As you can see, the `keys` of a dictionary can be either:

- strings 
- numbers

In this above example, the dictionary `keys` which are numbers. In this particular case, the `values` are also dictionaries.

In [31]:
contacts[1].keys()

dict_keys(['Name', 'Phone'])

In [32]:
contacts[1].values()

dict_values(['John', '312-555-1234'])

In [33]:
contacts[1]['Name']

'John'

In [34]:
contacts[1]['Phone']

'312-555-1234'

You can also have lists in which each element is a dictionary. Therefore the amount of possible combinations and levels of nesting is endless.

In [35]:
my_data = [{'Mike': [25,23000],'Jane': [38, 40000],'Bill': [45,35000]},{'Developers': ['Mike','Bill']},{'HR': ['Jane']}]
my_data

[{'Mike': [25, 23000], 'Jane': [38, 40000], 'Bill': [45, 35000]},
 {'Developers': ['Mike', 'Bill']},
 {'HR': ['Jane']}]

This is an example of a very nested list with three elements, each of them being a dictionary. In such cases, it is very important to know what you have in your hands. What type of variable is `my_data`?

In [36]:
type(my_data)

list

Then let's access the first element of the list. As this is a **list**, we need to access by **index**.

In [37]:
my_data[0]

{'Mike': [25, 23000], 'Jane': [38, 40000], 'Bill': [45, 35000]}

This element is a dictionary as it can be clearly seen.

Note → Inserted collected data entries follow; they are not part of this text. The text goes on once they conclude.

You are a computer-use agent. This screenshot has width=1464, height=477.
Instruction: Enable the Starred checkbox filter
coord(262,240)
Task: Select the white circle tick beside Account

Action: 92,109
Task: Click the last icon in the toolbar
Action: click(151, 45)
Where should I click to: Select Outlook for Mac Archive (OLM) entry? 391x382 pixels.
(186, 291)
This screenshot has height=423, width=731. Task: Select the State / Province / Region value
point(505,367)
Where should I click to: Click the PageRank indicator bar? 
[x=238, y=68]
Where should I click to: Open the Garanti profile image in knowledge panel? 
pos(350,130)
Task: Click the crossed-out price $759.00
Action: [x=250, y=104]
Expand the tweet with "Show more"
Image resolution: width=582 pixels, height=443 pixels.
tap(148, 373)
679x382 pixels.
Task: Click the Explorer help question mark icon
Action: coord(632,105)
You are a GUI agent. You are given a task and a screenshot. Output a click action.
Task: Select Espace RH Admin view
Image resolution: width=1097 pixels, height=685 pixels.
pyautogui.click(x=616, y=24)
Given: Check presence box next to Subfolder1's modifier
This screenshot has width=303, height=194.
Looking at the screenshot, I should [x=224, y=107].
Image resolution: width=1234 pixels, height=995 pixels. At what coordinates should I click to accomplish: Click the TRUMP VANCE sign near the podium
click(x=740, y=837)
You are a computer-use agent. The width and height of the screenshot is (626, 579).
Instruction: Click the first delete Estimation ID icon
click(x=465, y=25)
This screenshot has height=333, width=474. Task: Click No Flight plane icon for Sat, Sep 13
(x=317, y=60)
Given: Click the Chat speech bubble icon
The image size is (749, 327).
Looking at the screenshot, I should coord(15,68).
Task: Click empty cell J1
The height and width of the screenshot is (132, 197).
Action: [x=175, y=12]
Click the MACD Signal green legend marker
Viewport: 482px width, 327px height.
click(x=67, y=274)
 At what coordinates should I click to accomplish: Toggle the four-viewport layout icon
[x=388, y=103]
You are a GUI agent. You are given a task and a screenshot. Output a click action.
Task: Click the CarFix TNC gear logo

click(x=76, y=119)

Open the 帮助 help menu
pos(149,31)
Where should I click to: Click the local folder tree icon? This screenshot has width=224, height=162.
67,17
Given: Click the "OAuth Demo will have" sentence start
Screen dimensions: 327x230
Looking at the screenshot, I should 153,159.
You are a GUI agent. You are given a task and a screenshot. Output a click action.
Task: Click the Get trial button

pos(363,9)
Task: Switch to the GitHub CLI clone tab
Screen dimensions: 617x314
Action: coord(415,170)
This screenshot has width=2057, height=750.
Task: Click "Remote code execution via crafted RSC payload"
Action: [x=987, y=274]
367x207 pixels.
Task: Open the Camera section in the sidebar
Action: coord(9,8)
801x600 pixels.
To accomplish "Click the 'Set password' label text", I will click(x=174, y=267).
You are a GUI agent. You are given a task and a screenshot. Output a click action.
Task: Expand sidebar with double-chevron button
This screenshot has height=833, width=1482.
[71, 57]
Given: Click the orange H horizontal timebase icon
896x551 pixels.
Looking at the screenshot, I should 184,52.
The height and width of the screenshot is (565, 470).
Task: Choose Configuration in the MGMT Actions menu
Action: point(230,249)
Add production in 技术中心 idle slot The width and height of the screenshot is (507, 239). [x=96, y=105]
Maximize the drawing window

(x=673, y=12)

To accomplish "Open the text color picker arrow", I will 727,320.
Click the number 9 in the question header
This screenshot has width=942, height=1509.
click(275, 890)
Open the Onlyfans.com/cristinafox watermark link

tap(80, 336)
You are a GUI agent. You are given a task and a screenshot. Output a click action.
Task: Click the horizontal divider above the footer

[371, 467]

In case of doubt we can use the function `type()`.

In [38]:
type(my_data[0])

dict

Then let's access the data of 'Jane'. As this element is a **dictionary** we need to access by **key**.

In [39]:
my_data[0]['Jane']

[38, 40000]

In return, we are getting another **list**. To access the last element of this **list**, we need to access it by **index**.

In [40]:
my_data[0]['Jane'][1]

40000

## Summary

It is always crucial to know what kind of variable you have in your hands because this determines how to retrieve the data. 

- lists -> accessed by **index**
- dictionaries -> accessed by **key** (misleadingly, the key can be a number but usually is a string)

Lists are easily identified because they start and end with square brackets: `[ ]`

In contrast, dictionaries start and end with curly brackets: `{ }`.